Gaza sud è divisa a metà: la guerra a Khan Yunis, la calma a Rafah. E' qui, al confine con l'Egitto, che le persone in fuga si sentono più sicure nonostante debbano lottare per sopravvivere. La città è infatti ormai super affollata e la situazione è sempre più difficile per i molti che ancora vorrebbero raggiungerla. Non sono pochi però quelli che alla fine desistono e decidono di restare malgrado gli intensi attacchi aerei israeliani su Khan Yunis, considerata roccaforte di Hamas e dimora del capo della fazione islamica Yahya Sinwar. I carri armati israeliani, entrati in centro, l'hanno subito stretta d'assedio.

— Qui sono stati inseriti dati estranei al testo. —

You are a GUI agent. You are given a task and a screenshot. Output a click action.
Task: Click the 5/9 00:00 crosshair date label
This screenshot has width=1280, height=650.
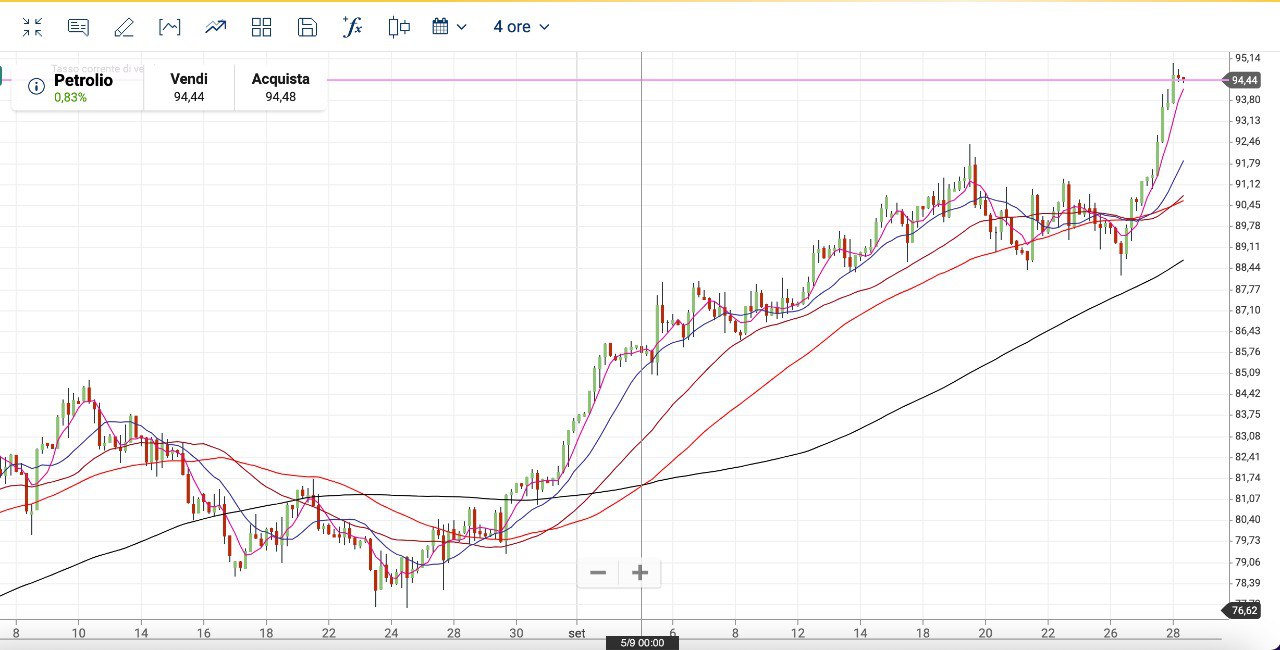click(642, 643)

Hamed Abu Shaaban, 36 anni, racconta all'ANSA di essere fuggito con la madre e due sorelle dalla parte est di Khan Yunis due giorni fa e di aver trovato ospitalità in un appartamento vuoto in centro di un suo amico. Ma non ha fatto in tempo a stabilirsi che ha avuto l'ordine di evacuare un'altra volta. Hamed, però, ha deciso di restare: "Non ho un altro posto dove andare - dice - e non riesco a immaginare di stare con la mia famiglia in una tenda sulle spiagge della zona di Mawasi", che si trova ad est di Rafah. La notte scorsa un paio di case vicino all'appartamento che occupa sono state bombardate. Lui e la sua famiglia l'hanno quindi trascorsa nel vano delle scale dove si sentivano più protetti. Ma per Hamed "è folle continuare a scappare": prima ha lasciato casa sua a Gaza City, poi quella di un amico a Khan Yunis e ora dovrebbero fuggire di nuovo. "Mia madre - spiega - non può sopravvivere a questa situazione".
Anche Salwa Daghem è fuggita da Khan Yunis dopo essere stata leggermente ferita in un bombardamento a Sheikh Naser, la parte est della città, dove era arrivata 15 giorni prima. Ora è riuscita a costruire una semplice tenda sulla spiaggia di Mawasi a Rafah e per farlo ci sono voluti 350 dollari. La scorsa notte pioveva mentre Salwa cercava di accendere un piccolo fuoco per cucinare un po' di fagioli per i suoi 4 figli. "Non c'è pane e non c'è acqua da bere", racconta sconsolata pensando anche al fatto che non ha più soldi per i prossimi giorni. Per tenere i suoi figli lontani dalla paura della guerra, continua a parlargli delle cose buone che faranno alla fine del conflitto con la promessa di comprargli giocattoli, un sacco di cioccolata e gelati. Come lei sono molte le famiglie che hanno improvvisato una tenda a Rafah ovest con pezzi di legno e nylon e un bagno di fortuna dietro. Tutti, appena arrivano in città, vanno subito al più vicino rifugio dell'Unrwa, l'Agenzia dell'Onu per i rifugiati palestinesi. Mettere i propri nomi in lista significa avere la possibilità di avere il cibo che arriva attraverso gli aiuti umanitari internazionali.